**SOURCE TEXT**:
________________
Limited-edition shoe created by Nike

The Nike MAG is a shoe created by Nike Inc. It is a replica of a self-tying shoe featured in the film Back to the Future Part II. The Nike Mag was originally released for sale in 2011 and again in 2016. Both launches were in limited quantities. The 2011 release was limited to 1,510 pairs, while the 2016 release was limited to 89 pairs.

Nike has stated Mag is not meant for heavy activity and should not be worn for recreational purposes. They were produced mostly for display.

==Background==
Back to the Future, the first in a trilogy of films, was a box office success. In 1989, Nike Inc. designer Tinker Hatfield was asked to create a shoe for the second installment of the series, which was partly set in the then-futuristic year of 2015. The shoe had features that included light-up panels and self-fastening laces.

==Redesign==
Over 15 years later, an online petition that asked for the return of the shoes caught the attention of Tinker Hatfield. He and footwear innovator Tiffany Beers (designer of the Nike Kyrie sneaker line) worked on the redesign for approximately six years and had to restart about three times. After thousands of hours of work, the shoes were a replica of the 1989 Nike MAG worn by Marty McFly. The shoes feature an electroluminescent outsole, space-age materials, and a rechargeable internal battery good for 3,000 hours. They are the first rechargeable pair of footwear made by Nike. Power laces, a prominent feature of the shoe in the film, are not present. However, Nike released a statement stating that they "took inspiration from the film" to make the shoe.
________________
**ASSIGNMENT 1**:
Answer these from the Nike MAG passage:
(a) How many pairs were made available in the 2016 release?
(b) In what year was Tinker Hatfield asked to create a shoe for the second film?
(c) For how many hours is the rechargeable internal battery good?
**ASSIGNMENT 2**:
Quote everything in the Nike MAG passage from "The Nike MAG is" down to "and self-fastening laces.".
Rely solely on the Nike MAG passage.
________________
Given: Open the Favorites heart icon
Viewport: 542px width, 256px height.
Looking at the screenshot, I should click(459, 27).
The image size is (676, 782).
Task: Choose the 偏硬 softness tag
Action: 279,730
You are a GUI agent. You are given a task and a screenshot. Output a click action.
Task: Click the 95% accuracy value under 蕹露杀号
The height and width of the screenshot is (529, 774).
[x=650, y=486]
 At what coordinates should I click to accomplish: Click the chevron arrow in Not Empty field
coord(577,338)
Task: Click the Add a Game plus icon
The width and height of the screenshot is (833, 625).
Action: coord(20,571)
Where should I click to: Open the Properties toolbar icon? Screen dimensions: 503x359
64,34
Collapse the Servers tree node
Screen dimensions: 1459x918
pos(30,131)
________________
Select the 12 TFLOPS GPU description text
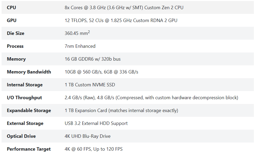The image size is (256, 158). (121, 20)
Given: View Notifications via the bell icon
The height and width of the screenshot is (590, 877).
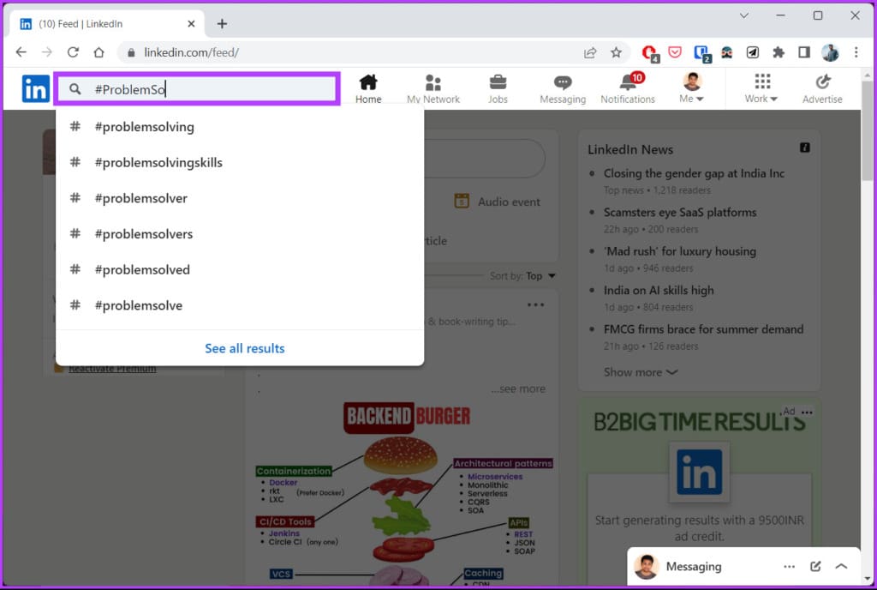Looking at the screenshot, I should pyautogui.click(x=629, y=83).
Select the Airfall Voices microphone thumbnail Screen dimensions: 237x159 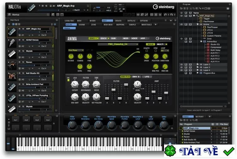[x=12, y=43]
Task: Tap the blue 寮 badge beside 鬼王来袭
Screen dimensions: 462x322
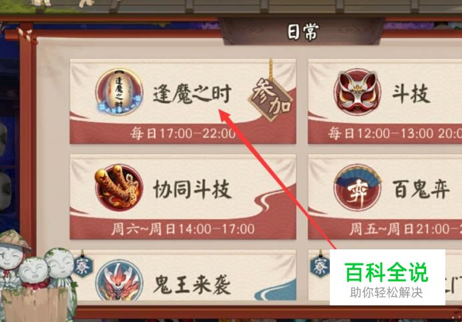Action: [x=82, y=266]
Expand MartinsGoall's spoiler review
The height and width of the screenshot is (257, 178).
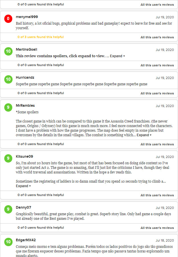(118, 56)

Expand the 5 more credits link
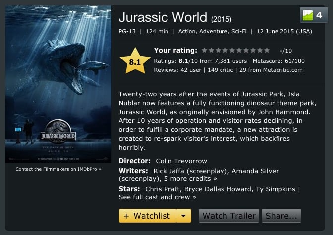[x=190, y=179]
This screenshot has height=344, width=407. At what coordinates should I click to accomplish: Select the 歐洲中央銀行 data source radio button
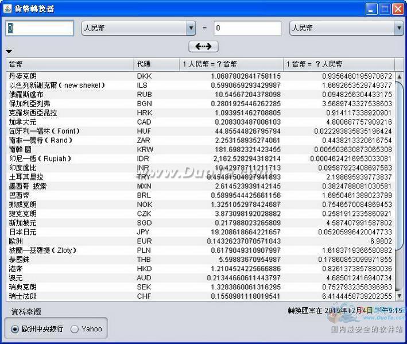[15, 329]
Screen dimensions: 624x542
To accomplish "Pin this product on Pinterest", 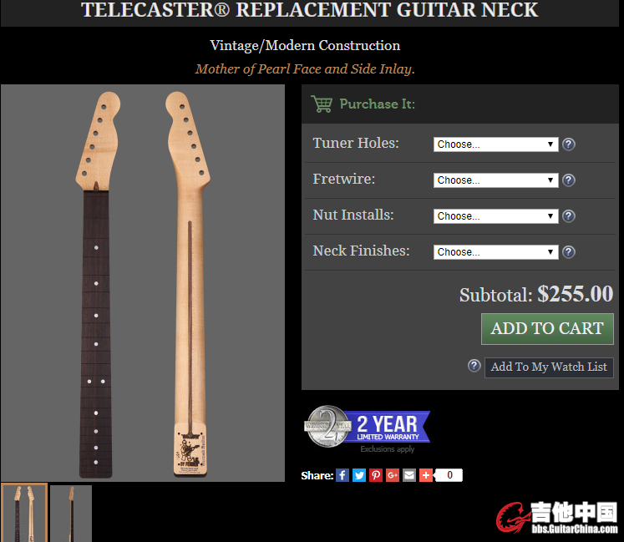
________________
**WRITTEN ANSWER 1**:
(a) 89 pairs
(b) 1989
(c) 3,000 hours

**WRITTEN ANSWER 2**:
The Nike MAG is a shoe created by Nike Inc. It is a replica of a self-tying shoe featured in the film Back to the Future Part II. The Nike Mag was originally released for sale in 2011 and again in 2016. Both launches were in limited quantities. The 2011 release was limited to 1,510 pairs, while the 2016 release was limited to 89 pairs.

Nike has stated Mag is not meant for heavy activity and should not be worn for recreational purposes. They were produced mostly for display.

==Background==
Back to the Future, the first in a trilogy of films, was a box office success. In 1989, Nike Inc. designer Tinker Hatfield was asked to create a shoe for the second installment of the series, which was partly set in the then-futuristic year of 2015. The shoe had features that included light-up panels and self-fastening laces.